# EUCEVA, LIVINGLOTTO und WIE.de



## Bambi (14 April 2007)

*EuCeVa*

Hat hier jemand Erfahrungen mit der Firma EuCeVa?

Ich habe den Namen als Suchbegriff eingegeben, leider wurde nichts gefunden. Daher bitte ich um Entschuldigung, falls es hier doch schon einen Vorgang dazu gibt. Wäre lieb, wenn mir einfach der betreffende Link gesendet würde.

Vielen Dank!


----------



## Captain Picard (14 April 2007)

*AW: EuCeVa*



Bambi schrieb:


> Daher bitte ich um Entschuldigung, falls es hier doch schon einen Vorgang dazu gibt. Wäre lieb, wenn mir einfach der betreffende Link gesendet würde.

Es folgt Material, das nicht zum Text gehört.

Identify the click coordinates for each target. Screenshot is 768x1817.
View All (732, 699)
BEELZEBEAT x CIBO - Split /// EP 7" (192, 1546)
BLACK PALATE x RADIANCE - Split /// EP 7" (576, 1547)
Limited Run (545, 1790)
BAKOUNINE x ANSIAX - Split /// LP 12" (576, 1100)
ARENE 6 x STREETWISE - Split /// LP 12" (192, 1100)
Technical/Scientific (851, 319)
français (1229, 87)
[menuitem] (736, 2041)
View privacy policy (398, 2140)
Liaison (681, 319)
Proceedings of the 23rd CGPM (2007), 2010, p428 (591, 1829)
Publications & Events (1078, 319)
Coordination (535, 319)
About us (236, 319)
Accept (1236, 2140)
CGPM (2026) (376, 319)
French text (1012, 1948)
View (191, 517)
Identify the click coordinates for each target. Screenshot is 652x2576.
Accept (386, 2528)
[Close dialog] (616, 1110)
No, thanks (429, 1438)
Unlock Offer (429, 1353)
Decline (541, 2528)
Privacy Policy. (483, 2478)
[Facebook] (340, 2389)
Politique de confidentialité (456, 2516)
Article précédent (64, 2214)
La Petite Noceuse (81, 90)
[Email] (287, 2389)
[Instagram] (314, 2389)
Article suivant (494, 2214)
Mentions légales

Hier im Forum ist das bisher noch nicht in Erscheinung getreten, aber Google liefert jede Menge 
Links zu dem Thema 
http://www.google.de/search?hl=de&q=EuCeVa&btnG=Google-Suche&meta=


----------



## Bambi (14 April 2007)

*AW: EuCeVa*

Vielen Dank für den Link. 
Habe die Beiträge in Google schon studiert.

Ich hatte die Hoffnung, hier über die Firma nachlesen zu können. Meinen Sie, daß sich das noch ergeben könnte?

Freundliche Grüße
Maren


----------



## Captain Picard (14 April 2007)

*AW: EuCeVa*



Bambi schrieb:


> Meinen Sie, daß sich das noch ergeben könnte?


Solange nicht das Thema ( und vor allem welche  Probleme)  von Betroffenen  angesprochen werden
sicherlich nicht.
Als Selbstzweck diskutieren wir im Forum Allgemeines in der Regel  nicht.


----------



## Aka-Aka (14 April 2007)

*AW: EuCeVa*

Plusminus hatte die auch zum Thema... 
Euceva/Eumedia ("Absahnen kann man immer") - da gibt es hier aber wirklich wenig dazu. Aber ich sehe da auch keinen Bedarf im Moment ...


----------



## jupp11 (15 April 2007)

*AW: EuCeVa*

Dieses Forum erscheint mir am vielversprechensten an Informationen (auch mit weiterführenden Links )
http://www.snakecirty.de/board/showthread.php?threadid=5254&perpage=15&pagenumber=7


----------



## Bambi (15 April 2007)

*AW: EuCeVa*

Ich danke vielmals für die Unterstützung!
Den Link kannte ich noch nicht.


----------



## frumpy (13 Juni 2007)

Hat jemand von Euch schon Bekanntschaft mit den Firmen
- EUCEVA
- LIVING LOTTO  und
- WIE.de   gemacht?

Ich selbst war mal bei EUCEVA! Habe im gesamten Zeitraum lediglich eine Probe für einen Ohr-/Nasentrimmer erhalten!! 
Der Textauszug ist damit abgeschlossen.